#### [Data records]

§ §

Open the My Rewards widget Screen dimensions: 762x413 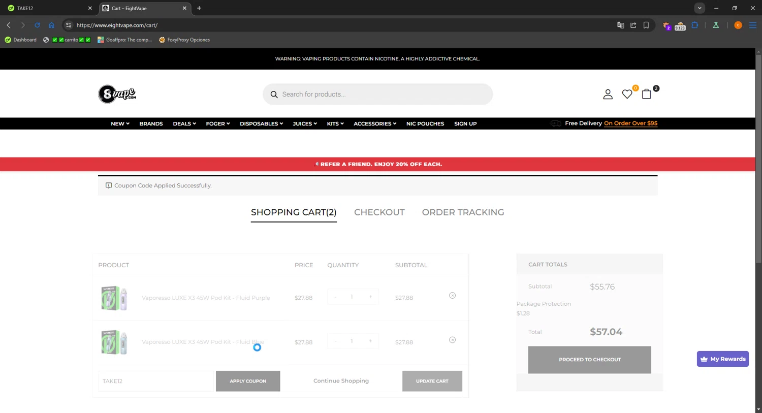tap(722, 359)
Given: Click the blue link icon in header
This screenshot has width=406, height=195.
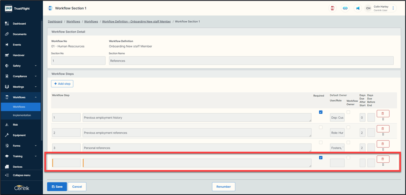Looking at the screenshot, I should tap(345, 8).
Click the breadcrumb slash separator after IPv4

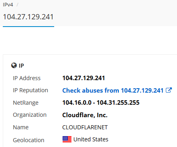point(17,5)
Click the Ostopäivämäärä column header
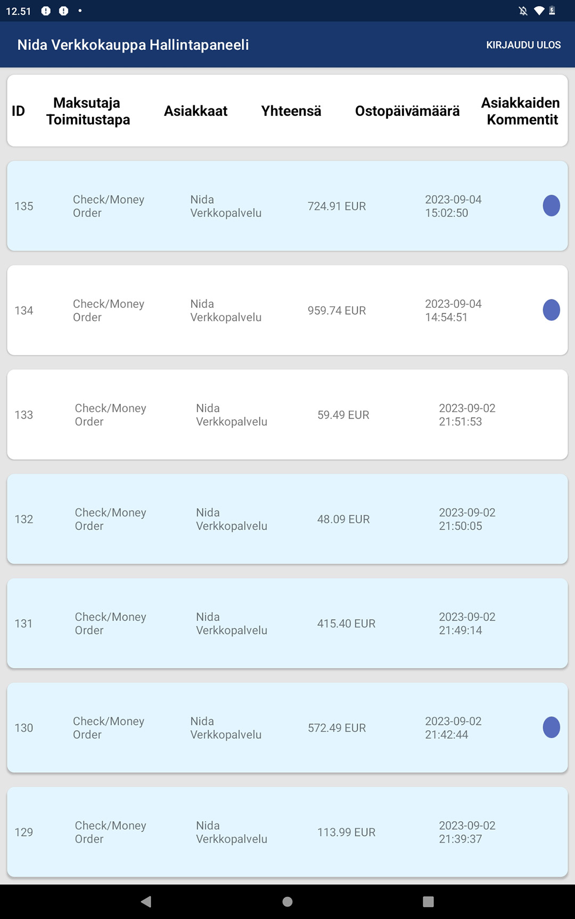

§ §

#### [Work task]
Beginning at the line that contains "This screenshot has width=406, height=195.", give the remaining lines of the records again exactly, through the last one. Leave out pictures.

#### [Completed exercise]
This screenshot has width=406, height=195.
Looking at the screenshot, I should tap(345, 8).
Click the breadcrumb slash separator after IPv4

point(17,5)
Click the Ostopäivämäärä column header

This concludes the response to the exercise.